C’est une histoire de complémentarité africaine. Nous pouvons aussi y apporter notre expertise dans les filières
céréalières, en particulier le blé dur, mais aussi dans les filières de la tomate industrielle. En matière d’élevage, nous avons acquis une expertise confirmée dans l’alimentation du bétail. Enfin, l’industrie agricole algérienne est en mesure de fournir à nos amis sénégalais aussi bien de l’ingénierie que des réalisations dans nombre de domaines directement liés à l’agriculture.
- Le Sénégal représente pour l’Algérie une porte ouverte pour pénétrer le marché africain. Pensez-vous que les opérateurs économiques algériens ont la capacité de développer, voire consolider, leur présence sur les marchés en Afrique», surtout que la Zone de libre-échange continentale africaine «ZLECAF» se révèle une aubaine pour nos investisseurs ?
Je ne sais pas si la ZLECAF sera plus une aubaine pour nous en direction de l’Afrique qu’une immense opportunité de l’Afrique en Algérie. Nous verrons bien, l’essentiel est de donner à notre commerce extérieur une orientation sud-sud politiquement assumée. Le chantier reste vierge avec les pays de la CEDEAO et je pense en particulier aux opérateurs en Côte-d’Ivoire où le potentiel de coopération et de complémentarité est important, pourvu qu’il soit basé sur un échange direct des intérêts croisés. Les efforts de l’Etat algérien dans les mesures d’accompagnement des opérateurs nationaux en direction des exportations est bien entendu à encourager.
Le dispositif de création de banques, de plateformes commerciales avec Tasdir sont des pas orientés dans le bon sens.
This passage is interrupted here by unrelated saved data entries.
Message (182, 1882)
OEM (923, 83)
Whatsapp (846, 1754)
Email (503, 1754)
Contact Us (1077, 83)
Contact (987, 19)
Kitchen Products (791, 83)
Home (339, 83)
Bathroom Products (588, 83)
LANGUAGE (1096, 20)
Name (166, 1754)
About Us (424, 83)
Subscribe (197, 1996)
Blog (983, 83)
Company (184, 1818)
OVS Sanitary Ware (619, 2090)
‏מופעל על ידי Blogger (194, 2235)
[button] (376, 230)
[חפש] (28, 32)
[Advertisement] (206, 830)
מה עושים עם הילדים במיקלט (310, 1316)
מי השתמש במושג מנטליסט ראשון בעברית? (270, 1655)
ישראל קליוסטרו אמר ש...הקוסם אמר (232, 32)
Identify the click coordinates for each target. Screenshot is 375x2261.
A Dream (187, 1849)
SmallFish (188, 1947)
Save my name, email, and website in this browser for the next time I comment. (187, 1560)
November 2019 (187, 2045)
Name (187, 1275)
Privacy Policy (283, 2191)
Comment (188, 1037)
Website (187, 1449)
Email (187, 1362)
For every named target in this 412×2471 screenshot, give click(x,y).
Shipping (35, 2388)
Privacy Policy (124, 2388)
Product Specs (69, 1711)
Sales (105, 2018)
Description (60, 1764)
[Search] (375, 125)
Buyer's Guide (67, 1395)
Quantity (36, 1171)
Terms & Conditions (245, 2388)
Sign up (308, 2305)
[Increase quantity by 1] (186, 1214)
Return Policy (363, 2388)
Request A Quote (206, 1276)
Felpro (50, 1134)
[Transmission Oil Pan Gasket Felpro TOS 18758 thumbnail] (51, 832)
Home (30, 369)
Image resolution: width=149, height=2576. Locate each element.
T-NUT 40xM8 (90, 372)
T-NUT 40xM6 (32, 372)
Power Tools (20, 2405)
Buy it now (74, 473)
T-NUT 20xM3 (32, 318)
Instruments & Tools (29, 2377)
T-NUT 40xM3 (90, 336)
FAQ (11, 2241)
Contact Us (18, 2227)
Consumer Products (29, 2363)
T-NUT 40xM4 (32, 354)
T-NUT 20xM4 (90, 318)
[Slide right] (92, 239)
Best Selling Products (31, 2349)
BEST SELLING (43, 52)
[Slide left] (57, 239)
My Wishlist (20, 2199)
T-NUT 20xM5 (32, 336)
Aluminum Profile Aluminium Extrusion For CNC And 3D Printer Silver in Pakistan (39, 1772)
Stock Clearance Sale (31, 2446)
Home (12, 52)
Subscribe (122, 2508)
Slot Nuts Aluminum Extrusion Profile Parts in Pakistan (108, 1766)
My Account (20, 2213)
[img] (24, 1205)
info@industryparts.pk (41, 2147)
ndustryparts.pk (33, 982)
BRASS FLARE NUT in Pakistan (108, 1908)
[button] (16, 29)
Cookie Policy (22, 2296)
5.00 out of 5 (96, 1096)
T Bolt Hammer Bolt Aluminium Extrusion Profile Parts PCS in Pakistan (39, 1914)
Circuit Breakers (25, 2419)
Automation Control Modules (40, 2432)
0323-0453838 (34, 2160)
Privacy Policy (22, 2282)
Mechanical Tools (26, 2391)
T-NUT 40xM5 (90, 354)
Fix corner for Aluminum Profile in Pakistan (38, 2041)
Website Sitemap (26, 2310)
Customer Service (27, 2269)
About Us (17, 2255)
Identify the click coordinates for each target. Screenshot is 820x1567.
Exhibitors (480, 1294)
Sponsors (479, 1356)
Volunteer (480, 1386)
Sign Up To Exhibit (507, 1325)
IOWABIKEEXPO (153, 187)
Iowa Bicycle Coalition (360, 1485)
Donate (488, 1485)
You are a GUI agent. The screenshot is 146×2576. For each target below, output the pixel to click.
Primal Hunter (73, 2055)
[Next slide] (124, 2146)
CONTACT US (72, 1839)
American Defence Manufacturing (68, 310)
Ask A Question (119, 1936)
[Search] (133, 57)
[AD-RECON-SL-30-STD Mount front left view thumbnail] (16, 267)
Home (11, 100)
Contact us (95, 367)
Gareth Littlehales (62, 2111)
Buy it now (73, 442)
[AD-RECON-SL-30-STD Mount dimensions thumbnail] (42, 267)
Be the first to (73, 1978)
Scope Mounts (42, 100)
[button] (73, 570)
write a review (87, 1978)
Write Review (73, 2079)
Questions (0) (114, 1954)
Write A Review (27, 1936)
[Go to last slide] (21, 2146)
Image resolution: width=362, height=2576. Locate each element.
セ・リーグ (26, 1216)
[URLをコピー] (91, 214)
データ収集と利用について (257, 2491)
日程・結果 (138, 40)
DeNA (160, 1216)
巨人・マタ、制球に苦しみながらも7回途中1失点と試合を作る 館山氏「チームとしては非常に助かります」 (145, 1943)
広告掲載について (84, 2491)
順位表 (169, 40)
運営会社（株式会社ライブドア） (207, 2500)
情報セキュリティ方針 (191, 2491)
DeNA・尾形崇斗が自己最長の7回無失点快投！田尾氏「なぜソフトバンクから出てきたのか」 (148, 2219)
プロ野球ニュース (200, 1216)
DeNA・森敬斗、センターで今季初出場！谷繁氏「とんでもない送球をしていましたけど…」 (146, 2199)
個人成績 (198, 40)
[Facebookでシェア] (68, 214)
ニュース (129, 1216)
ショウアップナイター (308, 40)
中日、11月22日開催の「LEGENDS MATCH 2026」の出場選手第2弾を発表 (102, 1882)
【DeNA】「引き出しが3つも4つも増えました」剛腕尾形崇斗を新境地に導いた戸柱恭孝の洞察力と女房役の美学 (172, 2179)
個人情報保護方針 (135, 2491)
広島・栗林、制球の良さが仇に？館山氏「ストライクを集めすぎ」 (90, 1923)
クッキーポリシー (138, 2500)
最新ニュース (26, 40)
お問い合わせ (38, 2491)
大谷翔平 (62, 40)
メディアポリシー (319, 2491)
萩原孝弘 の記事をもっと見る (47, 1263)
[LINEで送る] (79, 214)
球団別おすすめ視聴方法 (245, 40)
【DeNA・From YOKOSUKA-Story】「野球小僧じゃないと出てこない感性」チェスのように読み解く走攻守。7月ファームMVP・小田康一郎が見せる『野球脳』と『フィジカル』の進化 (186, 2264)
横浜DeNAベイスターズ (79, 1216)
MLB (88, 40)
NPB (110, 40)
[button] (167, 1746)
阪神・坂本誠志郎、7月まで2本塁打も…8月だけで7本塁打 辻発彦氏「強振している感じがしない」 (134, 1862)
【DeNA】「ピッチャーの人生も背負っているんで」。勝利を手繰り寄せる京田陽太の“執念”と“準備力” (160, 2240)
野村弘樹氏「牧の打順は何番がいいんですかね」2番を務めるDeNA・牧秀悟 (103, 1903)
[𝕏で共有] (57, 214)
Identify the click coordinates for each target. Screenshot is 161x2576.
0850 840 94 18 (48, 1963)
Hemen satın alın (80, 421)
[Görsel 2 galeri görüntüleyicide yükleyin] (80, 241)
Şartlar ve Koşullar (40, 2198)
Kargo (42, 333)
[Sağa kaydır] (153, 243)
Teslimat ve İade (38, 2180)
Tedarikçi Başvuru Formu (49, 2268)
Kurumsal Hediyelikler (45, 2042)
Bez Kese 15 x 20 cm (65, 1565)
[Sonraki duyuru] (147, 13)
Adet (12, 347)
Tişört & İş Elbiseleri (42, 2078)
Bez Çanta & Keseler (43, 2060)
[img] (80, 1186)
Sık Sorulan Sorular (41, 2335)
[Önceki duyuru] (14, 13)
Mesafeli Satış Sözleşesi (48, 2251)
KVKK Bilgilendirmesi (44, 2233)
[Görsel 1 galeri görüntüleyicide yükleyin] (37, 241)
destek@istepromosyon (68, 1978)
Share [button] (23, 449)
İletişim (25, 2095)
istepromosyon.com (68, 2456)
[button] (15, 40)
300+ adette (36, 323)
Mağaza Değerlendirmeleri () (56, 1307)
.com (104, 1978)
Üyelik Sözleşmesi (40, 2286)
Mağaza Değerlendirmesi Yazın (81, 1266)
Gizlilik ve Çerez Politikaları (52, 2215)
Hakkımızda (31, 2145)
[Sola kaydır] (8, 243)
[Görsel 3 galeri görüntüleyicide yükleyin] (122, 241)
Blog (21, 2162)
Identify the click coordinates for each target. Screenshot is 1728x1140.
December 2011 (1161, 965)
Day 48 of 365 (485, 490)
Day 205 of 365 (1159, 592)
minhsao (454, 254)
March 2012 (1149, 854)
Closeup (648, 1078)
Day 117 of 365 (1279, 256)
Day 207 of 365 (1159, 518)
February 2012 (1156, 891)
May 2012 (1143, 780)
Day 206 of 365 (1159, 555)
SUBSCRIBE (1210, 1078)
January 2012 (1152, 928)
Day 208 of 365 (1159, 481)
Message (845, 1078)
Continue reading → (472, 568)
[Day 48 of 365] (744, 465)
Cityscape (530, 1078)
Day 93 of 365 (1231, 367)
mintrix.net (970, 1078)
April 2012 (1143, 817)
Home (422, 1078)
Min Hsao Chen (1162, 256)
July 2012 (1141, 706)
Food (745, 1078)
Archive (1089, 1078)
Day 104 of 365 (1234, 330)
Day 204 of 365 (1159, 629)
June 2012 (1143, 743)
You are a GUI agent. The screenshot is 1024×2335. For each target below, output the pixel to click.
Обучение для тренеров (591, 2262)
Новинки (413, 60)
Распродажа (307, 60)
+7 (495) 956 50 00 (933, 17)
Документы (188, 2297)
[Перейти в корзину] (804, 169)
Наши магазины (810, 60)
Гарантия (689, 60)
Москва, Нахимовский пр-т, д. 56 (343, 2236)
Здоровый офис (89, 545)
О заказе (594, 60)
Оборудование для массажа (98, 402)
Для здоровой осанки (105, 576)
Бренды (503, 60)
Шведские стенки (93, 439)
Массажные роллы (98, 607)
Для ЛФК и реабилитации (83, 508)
Il reste à trouver les voies et moyens d’assouplir certaines dispositions de la loi sur la monnaie et le crédit pour que nos opérateurs puissent aborder les marchés à l’export avec l’ensemble des instruments modernes qui sont à la disposition de leur concurrence internationale mais malheureusement pas encore dans l’arsenal de nos entreprises, du fait d’une vision trop restrictive de l’acte d’exporter.